[Start SELECTED PASSAGE]

9

I have a list like this:

list_1 = [np.NaN, np.NaN, 1, np.NaN, np.NaN, np.NaN, 0, np.NaN, 1, np.NaN, 0, 1, np.NaN, 0, np.NaN,  1, np.NaN]

So there are intervals that begin with 1 and end with 0. How can I replace the values in those intervals, say with 1? The outcome will look like this:

list_2 = [np.NaN, np.NaN, 1, 1, 1, 1, 0, np.NaN, 1, 1, 0, 1, 1, 0, np.NaN, 1, np.NaN]

I use NaN in this example, but a generalized solution that can apply to any value will also be great

1
  • is a 1 necessarily followed by 0? or can there be other 1s in between consecutive 1-0 pair? In other words, is there a 0 following every 1? – Ehsan Apr 18 '20 at 16:54
5

Pandas solution:

s = pd.Series(list_1)
s1 = s.eq(1)
s0 = s.eq(0)
m = (s1 | s0).where(s1.cumsum().ge(1),False).cumsum().mod(2).eq(1)
s.loc[m & s.isna()] = 1
print(s.tolist())
#[nan, nan, 1.0, 1.0, 1.0, 1.0, 0.0, nan, 1.0, 1.0, 0.0, 1.0, 1.0, 0.0, nan, 1.0, 1.0]

but if there is only 1, 0 or NaN you can do:

s = pd.Series(list_1)
s.fillna(s.ffill().where(lambda x: x.eq(1))).tolist()

output

[nan,
 nan,
 1.0,
 1.0,
 1.0,
 1.0,
 0.0,
 nan,
 1.0,
 1.0,
 0.0,
 1.0,
 1.0,
 0.0,
 nan,
 1.0,
 1.0]
4

Here's a numpy based approach using np.cumsum:

a = np.array([np.NaN, np.NaN, 1, np.NaN, np.NaN, np.NaN, 0, np.NaN, 
              1, np.NaN, 0, 1, np.NaN, 0, np.NaN,  1, np.NaN])

ix0 = (a == 0).cumsum()
ix1 = (a == 1).cumsum()
dec = (ix1 - ix0).astype(float)
# Only necessary if the seq can end with an unclosed interval
ix = len(a)-(a[::-1]==1).argmax()
last = ix1[-1]-ix0[-1]
if last > 0:
    dec[ix:] = a[ix:]
# -----
out = np.where(dec==1, dec, a)

print(out)
array([nan, nan,  1.,  1.,  1.,  1.,  0., nan,  1.,  1.,  0.,  1.,  1.,
        0., nan,  1., nan])

[End SELECTED PASSAGE]

EXERCISE INSTRUCTIONS>
**A.** List every variable name assigned in the numpy-based answer of the thread on filling intervals that start with 1 and end with 0.
**B.** Write the next part of the thread on filling intervals that start with 1 and end with 0, picking up right after its final printed array.

[Start DATA SECTION]

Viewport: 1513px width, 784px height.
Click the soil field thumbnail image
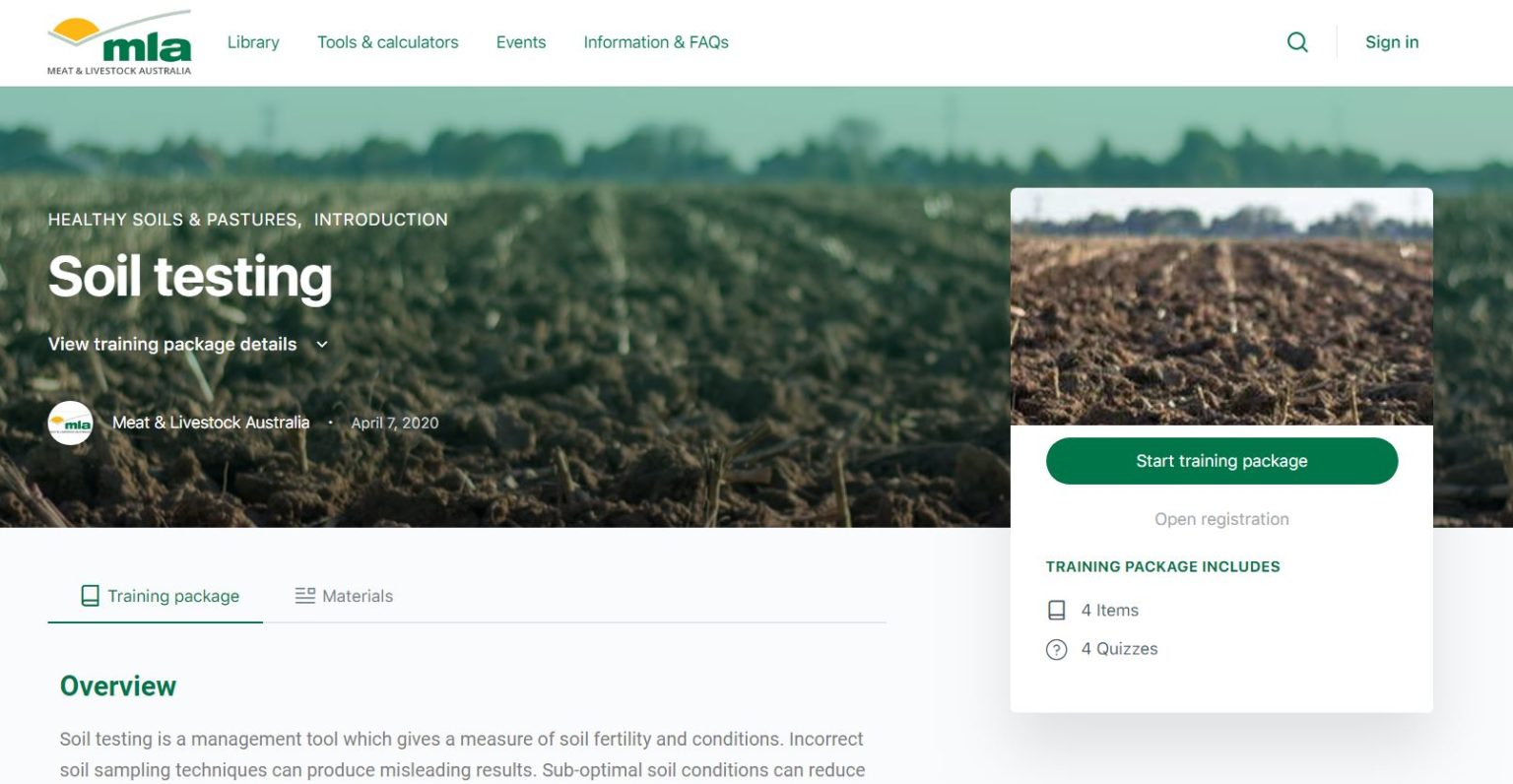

[End DATA SECTION]

TASK ANSWERS>
**A.** a, ix0, ix1, dec, ix, last, out

**B.**
3

Here's a NumPy based one -

def fill_inbetween(a):
    m1 = a==1
    m2 = a==0
    id_ar = m1.astype(int)-m2
    idc = id_ar.cumsum()
    idc[len(m1)-m1[::-1].argmax():] =  0
    return np.where(idc.astype(bool), 1, a)

Sample run -

In [44]: a # input as array
Out[44]: 
array([nan, nan,  1., nan, nan, nan,  0., nan,  1., nan,  0.,  1., nan,
        0., nan,  1., nan])

In [45]: fill_inbetween(a)
Out[45]: 
array([nan, nan,  1.,  1.,  1.,  1.,  0., nan,  1.,  1.,  0.,  1.,  1.,
        0., nan,  1., nan])

Benchmarking on NumPy solutions with array input

To keep things simple, we will just scaled up the given sample to 10,000x by tiling and test out the NumPy based ones.

Other NumPy solutions -

#@yatu's soln
def func_yatu(a):
    ix0 = (a == 0).cumsum()
    ix1 = (a == 1).cumsum()
    dec = (ix1 - ix0).astype(float)
    ix = len(a)-(a[::-1]==1).argmax()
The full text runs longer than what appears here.